▶ _Problem description_:
Rewrite all of the lines below, changing every "computer-use agent" to "desktop automation agent" and leaving everything else untouched.

Records for finding items
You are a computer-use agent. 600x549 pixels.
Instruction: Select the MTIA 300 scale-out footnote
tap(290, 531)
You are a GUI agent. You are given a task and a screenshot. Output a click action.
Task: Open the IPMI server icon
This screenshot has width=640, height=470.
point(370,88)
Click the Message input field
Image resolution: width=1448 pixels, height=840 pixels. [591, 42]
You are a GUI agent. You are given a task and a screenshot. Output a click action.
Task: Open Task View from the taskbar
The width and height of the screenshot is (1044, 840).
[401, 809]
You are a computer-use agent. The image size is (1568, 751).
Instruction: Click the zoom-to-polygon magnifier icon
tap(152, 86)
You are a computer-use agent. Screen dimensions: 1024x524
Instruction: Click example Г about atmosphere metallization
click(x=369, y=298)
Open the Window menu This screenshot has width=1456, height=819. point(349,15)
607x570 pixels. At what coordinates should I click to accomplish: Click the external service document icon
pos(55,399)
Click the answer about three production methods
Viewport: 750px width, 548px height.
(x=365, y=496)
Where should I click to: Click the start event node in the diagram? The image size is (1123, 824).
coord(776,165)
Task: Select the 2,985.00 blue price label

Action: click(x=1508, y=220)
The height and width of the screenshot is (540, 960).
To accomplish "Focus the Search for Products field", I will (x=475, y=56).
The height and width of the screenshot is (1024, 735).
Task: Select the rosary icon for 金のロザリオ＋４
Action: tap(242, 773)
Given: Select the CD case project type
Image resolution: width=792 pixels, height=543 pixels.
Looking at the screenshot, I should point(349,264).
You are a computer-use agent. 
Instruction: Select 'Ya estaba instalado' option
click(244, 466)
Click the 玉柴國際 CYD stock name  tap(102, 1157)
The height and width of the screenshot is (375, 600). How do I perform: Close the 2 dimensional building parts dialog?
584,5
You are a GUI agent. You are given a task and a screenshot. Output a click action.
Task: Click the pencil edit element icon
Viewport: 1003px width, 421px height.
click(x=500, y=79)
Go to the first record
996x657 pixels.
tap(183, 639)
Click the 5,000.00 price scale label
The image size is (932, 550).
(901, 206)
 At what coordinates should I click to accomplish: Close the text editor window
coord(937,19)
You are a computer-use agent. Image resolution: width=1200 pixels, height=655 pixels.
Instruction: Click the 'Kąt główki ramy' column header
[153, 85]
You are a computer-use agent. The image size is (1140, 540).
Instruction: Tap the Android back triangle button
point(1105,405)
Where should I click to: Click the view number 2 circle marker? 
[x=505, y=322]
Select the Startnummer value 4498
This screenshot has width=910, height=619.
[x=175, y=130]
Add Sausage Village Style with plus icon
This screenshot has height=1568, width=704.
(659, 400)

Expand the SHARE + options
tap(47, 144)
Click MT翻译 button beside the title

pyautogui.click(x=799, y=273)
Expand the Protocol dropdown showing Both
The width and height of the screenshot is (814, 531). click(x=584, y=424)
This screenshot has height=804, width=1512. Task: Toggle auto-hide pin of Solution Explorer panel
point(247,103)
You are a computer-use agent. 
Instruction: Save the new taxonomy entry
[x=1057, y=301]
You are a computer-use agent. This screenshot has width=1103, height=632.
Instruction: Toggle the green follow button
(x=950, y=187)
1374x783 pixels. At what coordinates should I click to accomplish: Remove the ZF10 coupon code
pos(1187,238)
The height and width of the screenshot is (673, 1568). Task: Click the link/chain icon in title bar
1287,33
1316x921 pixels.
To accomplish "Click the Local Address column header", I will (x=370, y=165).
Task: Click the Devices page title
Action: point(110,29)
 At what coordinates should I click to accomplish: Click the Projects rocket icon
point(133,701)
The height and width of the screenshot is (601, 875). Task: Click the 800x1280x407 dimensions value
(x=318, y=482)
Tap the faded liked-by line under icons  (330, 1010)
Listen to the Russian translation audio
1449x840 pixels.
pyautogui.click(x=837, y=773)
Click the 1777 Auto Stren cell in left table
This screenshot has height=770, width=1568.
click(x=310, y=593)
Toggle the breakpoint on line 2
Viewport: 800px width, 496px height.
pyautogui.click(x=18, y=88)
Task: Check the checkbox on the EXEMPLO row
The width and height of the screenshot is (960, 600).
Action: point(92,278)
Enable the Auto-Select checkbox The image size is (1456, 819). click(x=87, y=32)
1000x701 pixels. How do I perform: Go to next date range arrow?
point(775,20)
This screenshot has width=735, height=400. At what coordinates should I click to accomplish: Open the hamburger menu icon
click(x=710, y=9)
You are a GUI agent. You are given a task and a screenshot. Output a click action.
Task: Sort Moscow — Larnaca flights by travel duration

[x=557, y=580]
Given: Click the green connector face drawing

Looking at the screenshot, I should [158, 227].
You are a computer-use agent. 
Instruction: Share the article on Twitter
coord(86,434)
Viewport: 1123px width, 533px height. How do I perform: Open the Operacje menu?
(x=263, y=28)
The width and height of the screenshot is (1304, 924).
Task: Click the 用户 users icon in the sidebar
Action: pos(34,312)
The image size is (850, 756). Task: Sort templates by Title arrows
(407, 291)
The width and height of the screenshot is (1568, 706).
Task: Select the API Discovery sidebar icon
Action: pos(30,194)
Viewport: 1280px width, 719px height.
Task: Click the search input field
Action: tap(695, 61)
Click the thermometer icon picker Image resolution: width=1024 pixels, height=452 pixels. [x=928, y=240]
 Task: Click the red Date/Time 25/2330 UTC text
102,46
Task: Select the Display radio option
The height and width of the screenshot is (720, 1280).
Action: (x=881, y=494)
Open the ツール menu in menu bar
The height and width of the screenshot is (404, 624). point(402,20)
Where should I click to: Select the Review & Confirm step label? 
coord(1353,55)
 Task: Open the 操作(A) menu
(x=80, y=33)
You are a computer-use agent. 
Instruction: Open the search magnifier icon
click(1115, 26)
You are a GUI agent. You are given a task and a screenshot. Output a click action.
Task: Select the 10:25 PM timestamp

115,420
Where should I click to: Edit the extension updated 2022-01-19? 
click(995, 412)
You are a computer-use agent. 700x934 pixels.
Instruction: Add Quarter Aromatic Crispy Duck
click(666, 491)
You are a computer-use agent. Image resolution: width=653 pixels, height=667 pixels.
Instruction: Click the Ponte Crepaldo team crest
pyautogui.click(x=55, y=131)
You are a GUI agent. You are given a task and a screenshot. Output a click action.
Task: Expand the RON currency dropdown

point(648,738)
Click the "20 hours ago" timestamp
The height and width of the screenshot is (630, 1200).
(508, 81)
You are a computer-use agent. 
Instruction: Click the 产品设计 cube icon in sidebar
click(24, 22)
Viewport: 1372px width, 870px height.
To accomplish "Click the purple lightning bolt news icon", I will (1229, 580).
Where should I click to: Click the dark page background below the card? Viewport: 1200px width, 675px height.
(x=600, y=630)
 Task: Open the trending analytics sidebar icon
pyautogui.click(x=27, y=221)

▶ _Solution to this exercise_:
You are a desktop automation agent. 600x549 pixels.
Instruction: Select the MTIA 300 scale-out footnote
tap(290, 531)
You are a GUI agent. You are given a task and a screenshot. Output a click action.
Task: Open the IPMI server icon
This screenshot has width=640, height=470.
point(370,88)
Click the Message input field
Image resolution: width=1448 pixels, height=840 pixels. [591, 42]
You are a GUI agent. You are given a task and a screenshot. Output a click action.
Task: Open Task View from the taskbar
The width and height of the screenshot is (1044, 840).
[401, 809]
You are a desktop automation agent. The image size is (1568, 751).
Instruction: Click the zoom-to-polygon magnifier icon
tap(152, 86)
You are a desktop automation agent. Screen dimensions: 1024x524
Instruction: Click example Г about atmosphere metallization
click(x=369, y=298)
Open the Window menu This screenshot has width=1456, height=819. point(349,15)
607x570 pixels. At what coordinates should I click to accomplish: Click the external service document icon
pos(55,399)
Click the answer about three production methods
Viewport: 750px width, 548px height.
(x=365, y=496)
Where should I click to: Click the start event node in the diagram? The image size is (1123, 824).
coord(776,165)
Task: Select the 2,985.00 blue price label

Action: click(x=1508, y=220)
The height and width of the screenshot is (540, 960).
To accomplish "Focus the Search for Products field", I will (x=475, y=56).
The height and width of the screenshot is (1024, 735).
Task: Select the rosary icon for 金のロザリオ＋４
Action: tap(242, 773)
Given: Select the CD case project type
Image resolution: width=792 pixels, height=543 pixels.
Looking at the screenshot, I should point(349,264).
You are a desktop automation agent. 
Instruction: Select 'Ya estaba instalado' option
click(244, 466)
Click the 玉柴國際 CYD stock name  tap(102, 1157)
The height and width of the screenshot is (375, 600). How do I perform: Close the 2 dimensional building parts dialog?
584,5
You are a GUI agent. You are given a task and a screenshot. Output a click action.
Task: Click the pencil edit element icon
Viewport: 1003px width, 421px height.
click(x=500, y=79)
Go to the first record
996x657 pixels.
tap(183, 639)
Click the 5,000.00 price scale label
The image size is (932, 550).
(901, 206)
 At what coordinates should I click to accomplish: Close the text editor window
coord(937,19)
You are a desktop automation agent. Image resolution: width=1200 pixels, height=655 pixels.
Instruction: Click the 'Kąt główki ramy' column header
[153, 85]
You are a desktop automation agent. The image size is (1140, 540).
Instruction: Tap the Android back triangle button
point(1105,405)
Where should I click to: Click the view number 2 circle marker? 
[x=505, y=322]
Select the Startnummer value 4498
This screenshot has width=910, height=619.
[x=175, y=130]
Add Sausage Village Style with plus icon
This screenshot has height=1568, width=704.
(659, 400)

Expand the SHARE + options
tap(47, 144)
Click MT翻译 button beside the title

pyautogui.click(x=799, y=273)
Expand the Protocol dropdown showing Both
The width and height of the screenshot is (814, 531). click(x=584, y=424)
This screenshot has height=804, width=1512. Task: Toggle auto-hide pin of Solution Explorer panel
point(247,103)
You are a desktop automation agent. 
Instruction: Save the new taxonomy entry
[x=1057, y=301]
You are a desktop automation agent. This screenshot has width=1103, height=632.
Instruction: Toggle the green follow button
(x=950, y=187)
1374x783 pixels. At what coordinates should I click to accomplish: Remove the ZF10 coupon code
pos(1187,238)
The height and width of the screenshot is (673, 1568). Task: Click the link/chain icon in title bar
1287,33
1316x921 pixels.
To accomplish "Click the Local Address column header", I will (x=370, y=165).
Task: Click the Devices page title
Action: point(110,29)
 At what coordinates should I click to accomplish: Click the Projects rocket icon
point(133,701)
The height and width of the screenshot is (601, 875). Task: Click the 800x1280x407 dimensions value
(x=318, y=482)
Tap the faded liked-by line under icons  (330, 1010)
Listen to the Russian translation audio
1449x840 pixels.
pyautogui.click(x=837, y=773)
Click the 1777 Auto Stren cell in left table
This screenshot has height=770, width=1568.
click(x=310, y=593)
Toggle the breakpoint on line 2
Viewport: 800px width, 496px height.
pyautogui.click(x=18, y=88)
Task: Check the checkbox on the EXEMPLO row
The width and height of the screenshot is (960, 600).
Action: point(92,278)
Enable the Auto-Select checkbox The image size is (1456, 819). click(x=87, y=32)
1000x701 pixels. How do I perform: Go to next date range arrow?
point(775,20)
This screenshot has width=735, height=400. At what coordinates should I click to accomplish: Open the hamburger menu icon
click(x=710, y=9)
You are a GUI agent. You are given a task and a screenshot. Output a click action.
Task: Sort Moscow — Larnaca flights by travel duration

[x=557, y=580]
Given: Click the green connector face drawing

Looking at the screenshot, I should [158, 227].
You are a desktop automation agent. 
Instruction: Share the article on Twitter
coord(86,434)
Viewport: 1123px width, 533px height. How do I perform: Open the Operacje menu?
(x=263, y=28)
The width and height of the screenshot is (1304, 924).
Task: Click the 用户 users icon in the sidebar
Action: pos(34,312)
The image size is (850, 756). Task: Sort templates by Title arrows
(407, 291)
The width and height of the screenshot is (1568, 706).
Task: Select the API Discovery sidebar icon
Action: pos(30,194)
Viewport: 1280px width, 719px height.
Task: Click the search input field
Action: tap(695, 61)
Click the thermometer icon picker Image resolution: width=1024 pixels, height=452 pixels. [x=928, y=240]
 Task: Click the red Date/Time 25/2330 UTC text
102,46
Task: Select the Display radio option
The height and width of the screenshot is (720, 1280).
Action: (x=881, y=494)
Open the ツール menu in menu bar
The height and width of the screenshot is (404, 624). point(402,20)
Where should I click to: Select the Review & Confirm step label? 
coord(1353,55)
 Task: Open the 操作(A) menu
(x=80, y=33)
You are a desktop automation agent. 
Instruction: Open the search magnifier icon
click(1115, 26)
You are a GUI agent. You are given a task and a screenshot. Output a click action.
Task: Select the 10:25 PM timestamp

115,420
Where should I click to: Edit the extension updated 2022-01-19? 
click(995, 412)
You are a desktop automation agent. 700x934 pixels.
Instruction: Add Quarter Aromatic Crispy Duck
click(666, 491)
You are a desktop automation agent. Image resolution: width=653 pixels, height=667 pixels.
Instruction: Click the Ponte Crepaldo team crest
pyautogui.click(x=55, y=131)
You are a GUI agent. You are given a task and a screenshot. Output a click action.
Task: Expand the RON currency dropdown

point(648,738)
Click the "20 hours ago" timestamp
The height and width of the screenshot is (630, 1200).
(508, 81)
You are a desktop automation agent. 
Instruction: Click the 产品设计 cube icon in sidebar
click(24, 22)
Viewport: 1372px width, 870px height.
To accomplish "Click the purple lightning bolt news icon", I will (1229, 580).
Where should I click to: Click the dark page background below the card? Viewport: 1200px width, 675px height.
(x=600, y=630)
 Task: Open the trending analytics sidebar icon
pyautogui.click(x=27, y=221)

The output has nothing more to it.